U.S. accuses Chinese execs, shipping container companies of price fixing during pandemic

Seven Chinese executives and four of the largest shipping container manufacturers were criminally charged in an antitrust case alleging they engaged in illegal price fixing during the pandemic six years ago, federal prosecutors announced on Tuesday.

The indictment, which was first reported by CBS Newsmarks the latest in a series of investigations by the Justice Department related to the COVID-19 pandemic, a topic that has long been of interest to President Trump and his allies.

“We are holding these Chinese bad actors accountable for exploiting the pandemic to fill their own coffers,” said Associate Attorney General Stanley Woodward. He said the manufacturers “exploited the crisis and their market power to squeeze the supply chain for profit through coordinated agreements.”

As a result, their actions “dramatically raised the prices of shipping containers” in the lead-up to and during the pandemic, Woodward said.

Omeed Assefi, the acting assistant attorney general for the Antitrust Division, said that the indictment was secured in 2025 in the Northern District of California, but remained under seal until one of the defendants — Vick Nam Hing Ma — was apprehended and detained in France in April. His extradition to the U.S. is still pending.

The four companies charged in the case are Singamas Container Holdings Ltd, China International Marine Containers (Group) Co., Ltd., Shanghai Universal Logistics Equipment Co. — also known as Dong Fang Ltd. — and CXIC Group Containers Co., Ltd.

The other charged individuals are Singamas CEO Siong Seng Teo, CIMC CEO Boliang Mai, CIMC Vice President Tianhua Huang, CIMC General Manager Yongbo Wan, Dong Fang General Manager Qianmin Li and CXIC CEO Yuqiang Zhang.

Ma, the sole defendant in custody, served as marketing director for Singamas Container Holdings Ltd.

Assefi said the case impacts about $35 billion of global commerce and the day-to-day lives of Americans who struggled to stock up on goods and supplies during the pandemic.

“At the height of the Covid pandemic, the defendants lined their own pockets by choking the world’s supply of shipping containers,” Assefi said.

The Justice Department has been working on a number of criminal investigations related to COVID-19 and its origins, according to sources with direct knowledge of the matter.

Last month, federal prosecutors in Maryland brought the first COVID-19 origins case, securing an indictment against David Morens, a former National Institute of Allergy and Infectious Diseases employee who is accused of trying to evade Freedom of Information Act requests in connection with COVID-19 research grants. He has pleaded not guilty.

Mr. Trump and Republican lawmakers have frequently assailed Anthony Fauci, the former NIAID director who served as a top adviser during the pandemic.

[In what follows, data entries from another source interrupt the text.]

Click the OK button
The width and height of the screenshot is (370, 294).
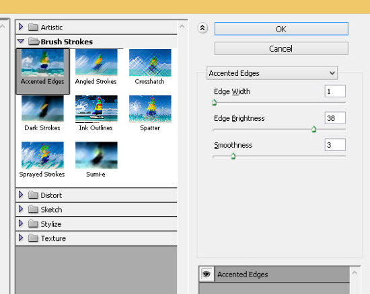[281, 29]
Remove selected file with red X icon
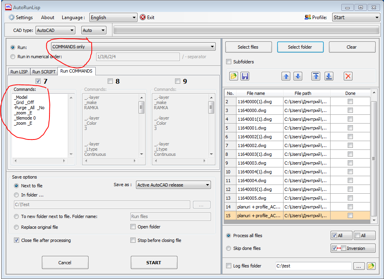The image size is (384, 279). pos(348,76)
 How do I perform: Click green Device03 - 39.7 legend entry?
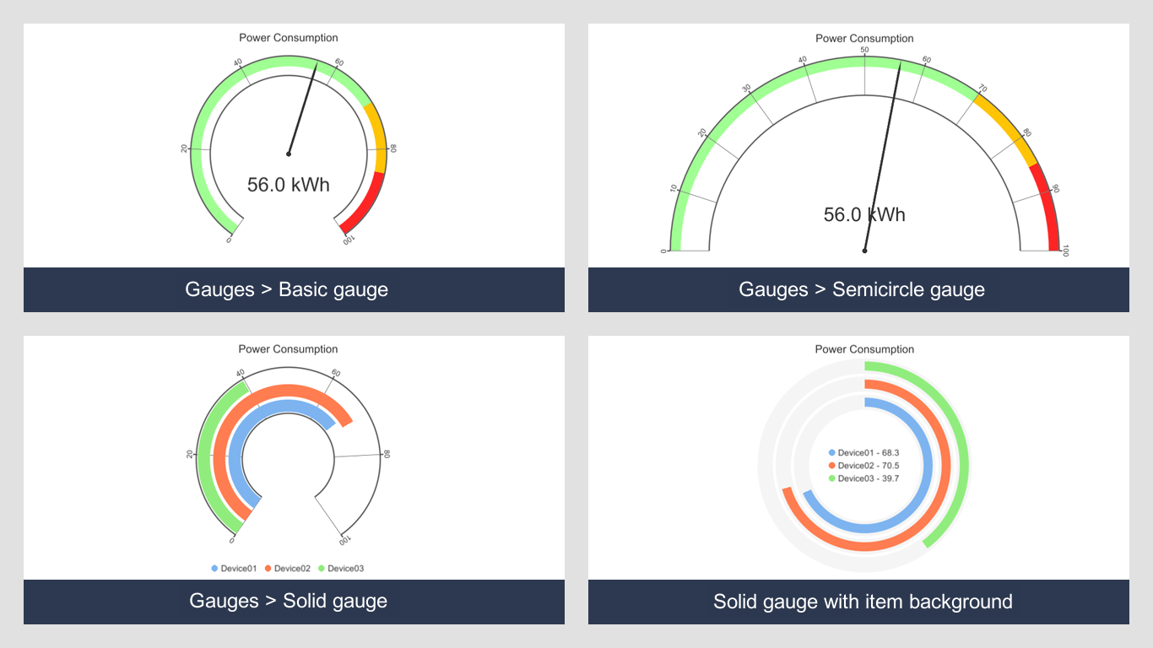tap(863, 478)
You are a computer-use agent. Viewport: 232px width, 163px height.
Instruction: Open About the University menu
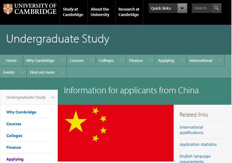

They have accused him of suppressing evidence that the coronavirus originated from a scientific lab in Wuhan, China, in order to protect the National Institute of Health’s reputation, but they have not cited any evidence to support their accusation.

The heated rhetoric leveled at Fauci later led the federal government to provide him with a security detail, even after he had departed his role. Shortly before Democratic President Joe Biden left office, he granted a pardon to Fauci preemptively, in an effort to insulate him from political retribution he could face in the form of criminal prosecutions.

Woodward suggested that this case was not specifically tied to other Covid-19 origin probes underway by the department, noting that the Antitrust Division does not have jurisdiction over that issue.